When shell substitution is needed, surrounding entire command with double quotes may lead to issues due to conflict between sed and bash special characters. So, use double quotes only for the portion of the command where it is required.

# ! is one of special shell characters within double quotes
$ word='at'
# !d got expanded to 'date -Is' from my history and hence the error
$ printf 'sea\neat\ndrop\n' | sed "/${word}/!d"
printf 'sea\neat\ndrop\n' | sed "/${word}/date -Is"
sed: -e expression #1, char 6: extra characters after command

# works correctly when only the required portion is double quoted
$ printf 'sea\neat\ndrop\n' | sed '/'"${word}"'/!d'
eat

Escaping metacharacters

Another gotcha when applying variable or command substitution is the conflict between sed metacharacters and the value of the substituted string.

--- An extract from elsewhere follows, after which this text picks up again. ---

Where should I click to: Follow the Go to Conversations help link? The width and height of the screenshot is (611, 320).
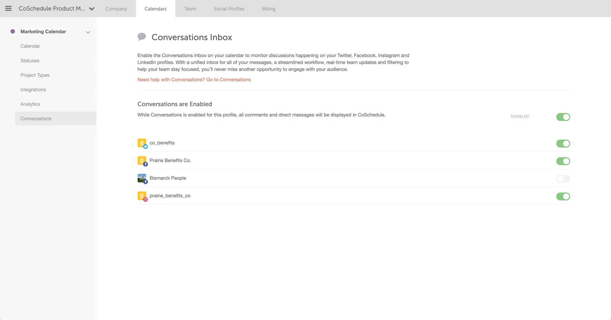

# variable being substituted cannot have the delimiter character
$ printf 'path\n' | sed 's/$/: '"$HOME"'/'
sed: -e expression #1, char 8: unknown option to `s'

# use a different delimiter that won't conflict with the variable value
$ printf 'path\n' | sed 's|$|: '"$HOME"'|'
path: /home/learnbyexample

But you might not have the luxury of choosing a delimiter that won't conflict with characters in the shell variable. Also, for literal search and replace, you'll have to preprocess the variable content to escape metacharacters. See the Shell substitutions chapter for details and examples for such cases.

Options at the end of the command

You can specify command line options even at the end of the command. Useful if you forgot some options and want to edit the previous command from the shell history.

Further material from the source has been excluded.